Consegna scritta -
Riscrivi come lista JSON di stringhe le righe che partono da quella contenente "In order to click on Brook" e arrivano a quella contenente "pyautogui.click(x=161, y=846)", estremi inclusi. Metti una stringa per ogni riga e tralascia le righe vuote.

Righe del dataset -
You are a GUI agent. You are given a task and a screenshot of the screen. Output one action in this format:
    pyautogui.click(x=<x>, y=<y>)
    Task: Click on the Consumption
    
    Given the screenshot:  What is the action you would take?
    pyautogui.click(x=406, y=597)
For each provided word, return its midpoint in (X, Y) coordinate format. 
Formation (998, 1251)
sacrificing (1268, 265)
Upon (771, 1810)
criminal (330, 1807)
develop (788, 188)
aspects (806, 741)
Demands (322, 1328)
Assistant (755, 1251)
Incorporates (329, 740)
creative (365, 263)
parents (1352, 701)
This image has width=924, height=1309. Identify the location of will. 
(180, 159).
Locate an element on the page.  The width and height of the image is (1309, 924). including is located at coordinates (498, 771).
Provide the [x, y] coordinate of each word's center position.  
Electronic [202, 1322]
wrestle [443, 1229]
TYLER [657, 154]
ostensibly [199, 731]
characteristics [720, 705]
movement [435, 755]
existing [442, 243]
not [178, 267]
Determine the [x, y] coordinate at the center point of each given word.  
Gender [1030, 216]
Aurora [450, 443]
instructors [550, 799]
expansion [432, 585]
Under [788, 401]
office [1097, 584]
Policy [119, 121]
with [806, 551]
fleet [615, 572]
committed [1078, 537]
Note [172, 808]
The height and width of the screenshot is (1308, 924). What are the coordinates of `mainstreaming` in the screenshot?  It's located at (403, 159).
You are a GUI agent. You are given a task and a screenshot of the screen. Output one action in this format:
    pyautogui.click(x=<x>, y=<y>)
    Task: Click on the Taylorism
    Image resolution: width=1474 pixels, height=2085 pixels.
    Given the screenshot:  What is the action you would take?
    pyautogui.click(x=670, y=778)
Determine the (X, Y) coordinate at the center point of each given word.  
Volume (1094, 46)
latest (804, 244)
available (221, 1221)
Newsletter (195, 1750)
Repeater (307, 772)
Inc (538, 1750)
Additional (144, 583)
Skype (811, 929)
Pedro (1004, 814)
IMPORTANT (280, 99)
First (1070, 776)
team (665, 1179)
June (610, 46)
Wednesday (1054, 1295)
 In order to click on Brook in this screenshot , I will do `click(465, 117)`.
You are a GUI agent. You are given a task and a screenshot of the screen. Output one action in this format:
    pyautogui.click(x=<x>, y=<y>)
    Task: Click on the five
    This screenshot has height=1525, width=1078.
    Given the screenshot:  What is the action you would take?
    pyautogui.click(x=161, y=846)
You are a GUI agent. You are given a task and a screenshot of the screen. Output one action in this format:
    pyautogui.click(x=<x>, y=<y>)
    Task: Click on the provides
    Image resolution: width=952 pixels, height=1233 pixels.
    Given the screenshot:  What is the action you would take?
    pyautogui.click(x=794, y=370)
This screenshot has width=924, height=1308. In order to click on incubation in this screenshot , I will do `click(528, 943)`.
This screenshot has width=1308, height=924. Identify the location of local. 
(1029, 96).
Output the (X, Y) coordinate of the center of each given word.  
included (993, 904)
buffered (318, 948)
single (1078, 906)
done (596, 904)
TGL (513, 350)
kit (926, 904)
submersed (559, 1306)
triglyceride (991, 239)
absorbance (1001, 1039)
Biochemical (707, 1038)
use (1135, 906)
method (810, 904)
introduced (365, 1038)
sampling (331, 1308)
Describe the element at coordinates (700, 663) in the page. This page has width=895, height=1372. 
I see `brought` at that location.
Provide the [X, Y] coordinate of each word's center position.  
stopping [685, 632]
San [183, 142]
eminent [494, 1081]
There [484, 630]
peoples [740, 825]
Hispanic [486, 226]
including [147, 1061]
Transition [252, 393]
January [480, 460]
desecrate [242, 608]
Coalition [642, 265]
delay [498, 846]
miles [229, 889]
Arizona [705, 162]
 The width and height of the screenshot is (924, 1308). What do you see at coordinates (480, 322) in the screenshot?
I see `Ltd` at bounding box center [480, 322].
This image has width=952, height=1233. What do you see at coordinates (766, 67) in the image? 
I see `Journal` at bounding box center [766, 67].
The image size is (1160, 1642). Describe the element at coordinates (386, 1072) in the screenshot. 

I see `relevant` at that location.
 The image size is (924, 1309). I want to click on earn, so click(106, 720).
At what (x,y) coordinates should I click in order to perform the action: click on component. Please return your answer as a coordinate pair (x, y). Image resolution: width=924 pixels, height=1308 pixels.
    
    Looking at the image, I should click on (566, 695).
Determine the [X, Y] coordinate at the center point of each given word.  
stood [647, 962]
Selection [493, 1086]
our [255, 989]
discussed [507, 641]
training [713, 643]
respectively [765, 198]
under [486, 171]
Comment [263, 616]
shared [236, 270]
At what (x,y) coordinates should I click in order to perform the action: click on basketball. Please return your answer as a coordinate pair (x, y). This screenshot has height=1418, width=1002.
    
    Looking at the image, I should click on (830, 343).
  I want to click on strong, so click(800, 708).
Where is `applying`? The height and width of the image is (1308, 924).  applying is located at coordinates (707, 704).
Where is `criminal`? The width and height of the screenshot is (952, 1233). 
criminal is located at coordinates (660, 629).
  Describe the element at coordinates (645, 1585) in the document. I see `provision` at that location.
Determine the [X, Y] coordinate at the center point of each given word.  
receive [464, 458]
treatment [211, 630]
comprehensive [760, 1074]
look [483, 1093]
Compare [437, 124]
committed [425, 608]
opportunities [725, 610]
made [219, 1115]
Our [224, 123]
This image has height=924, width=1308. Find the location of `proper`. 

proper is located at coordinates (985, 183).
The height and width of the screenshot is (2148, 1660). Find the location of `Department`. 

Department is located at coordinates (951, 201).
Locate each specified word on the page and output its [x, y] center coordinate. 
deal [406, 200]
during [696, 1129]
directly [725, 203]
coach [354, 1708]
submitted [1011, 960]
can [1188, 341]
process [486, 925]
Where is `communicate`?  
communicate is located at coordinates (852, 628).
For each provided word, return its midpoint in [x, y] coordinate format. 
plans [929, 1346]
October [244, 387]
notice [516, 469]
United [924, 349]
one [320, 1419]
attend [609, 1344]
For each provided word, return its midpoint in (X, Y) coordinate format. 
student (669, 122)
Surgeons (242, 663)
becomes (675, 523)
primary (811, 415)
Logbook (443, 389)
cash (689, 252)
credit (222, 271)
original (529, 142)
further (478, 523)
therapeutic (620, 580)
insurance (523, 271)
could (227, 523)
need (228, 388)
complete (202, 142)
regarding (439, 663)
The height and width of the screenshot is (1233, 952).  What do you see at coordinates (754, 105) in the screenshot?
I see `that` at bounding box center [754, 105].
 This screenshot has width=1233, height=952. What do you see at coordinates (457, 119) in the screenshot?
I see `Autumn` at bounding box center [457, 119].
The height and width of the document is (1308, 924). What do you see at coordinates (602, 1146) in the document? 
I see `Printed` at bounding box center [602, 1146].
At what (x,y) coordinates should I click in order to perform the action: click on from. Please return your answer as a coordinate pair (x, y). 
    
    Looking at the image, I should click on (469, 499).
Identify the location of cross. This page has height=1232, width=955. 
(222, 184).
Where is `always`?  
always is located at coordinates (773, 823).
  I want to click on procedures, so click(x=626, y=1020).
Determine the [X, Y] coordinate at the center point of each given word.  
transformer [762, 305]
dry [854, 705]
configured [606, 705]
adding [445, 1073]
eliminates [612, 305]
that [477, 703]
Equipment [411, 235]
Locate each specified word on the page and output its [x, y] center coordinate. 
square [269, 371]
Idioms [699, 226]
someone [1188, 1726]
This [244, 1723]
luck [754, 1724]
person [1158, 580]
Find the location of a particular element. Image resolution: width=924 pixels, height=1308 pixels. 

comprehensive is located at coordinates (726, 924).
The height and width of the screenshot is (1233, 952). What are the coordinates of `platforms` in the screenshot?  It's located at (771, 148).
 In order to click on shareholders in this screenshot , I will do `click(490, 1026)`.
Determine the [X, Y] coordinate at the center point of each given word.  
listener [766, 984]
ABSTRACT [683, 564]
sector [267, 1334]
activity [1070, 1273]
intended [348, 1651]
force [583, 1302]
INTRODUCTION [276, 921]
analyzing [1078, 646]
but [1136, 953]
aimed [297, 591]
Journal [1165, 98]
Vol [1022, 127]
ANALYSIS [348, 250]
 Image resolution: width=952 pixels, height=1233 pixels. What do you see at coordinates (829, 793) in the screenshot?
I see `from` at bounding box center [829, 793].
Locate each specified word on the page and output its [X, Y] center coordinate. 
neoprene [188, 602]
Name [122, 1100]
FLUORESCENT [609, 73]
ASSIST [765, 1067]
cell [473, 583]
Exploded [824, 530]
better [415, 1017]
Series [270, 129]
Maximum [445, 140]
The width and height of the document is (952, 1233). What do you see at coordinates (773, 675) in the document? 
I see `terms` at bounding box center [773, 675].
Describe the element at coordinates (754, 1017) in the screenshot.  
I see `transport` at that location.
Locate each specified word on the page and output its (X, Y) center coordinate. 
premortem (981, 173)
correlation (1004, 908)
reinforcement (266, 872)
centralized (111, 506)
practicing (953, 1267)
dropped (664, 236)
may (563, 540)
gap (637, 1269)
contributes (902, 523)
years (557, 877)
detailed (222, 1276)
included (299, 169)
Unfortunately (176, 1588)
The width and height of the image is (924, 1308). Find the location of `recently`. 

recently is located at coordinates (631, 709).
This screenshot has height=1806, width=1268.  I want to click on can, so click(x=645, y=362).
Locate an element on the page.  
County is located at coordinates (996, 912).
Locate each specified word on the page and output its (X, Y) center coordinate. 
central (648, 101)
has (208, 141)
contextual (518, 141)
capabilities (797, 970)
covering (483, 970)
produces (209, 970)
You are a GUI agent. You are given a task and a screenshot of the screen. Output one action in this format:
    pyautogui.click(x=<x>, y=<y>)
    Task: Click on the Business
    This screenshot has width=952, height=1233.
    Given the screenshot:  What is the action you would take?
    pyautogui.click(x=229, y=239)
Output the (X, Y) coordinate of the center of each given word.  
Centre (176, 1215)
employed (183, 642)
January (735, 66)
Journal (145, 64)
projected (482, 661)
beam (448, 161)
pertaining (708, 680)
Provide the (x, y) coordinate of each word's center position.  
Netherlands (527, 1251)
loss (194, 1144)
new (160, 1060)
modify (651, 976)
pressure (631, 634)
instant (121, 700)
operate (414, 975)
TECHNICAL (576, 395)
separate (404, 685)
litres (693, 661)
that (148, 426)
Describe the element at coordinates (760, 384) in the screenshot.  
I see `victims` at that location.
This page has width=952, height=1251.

Risultato -
[
  " In order to click on Brook in this screenshot , I will do `click(465, 117)`.",
  "You are a GUI agent. You are given a task and a screenshot of the screen. Output one action in this format:",
  "    pyautogui.click(x=<x>, y=<y>)",
  "    Task: Click on the five",
  "    This screenshot has height=1525, width=1078.",
  "    Given the screenshot:  What is the action you would take?",
  "    pyautogui.click(x=161, y=846)"
]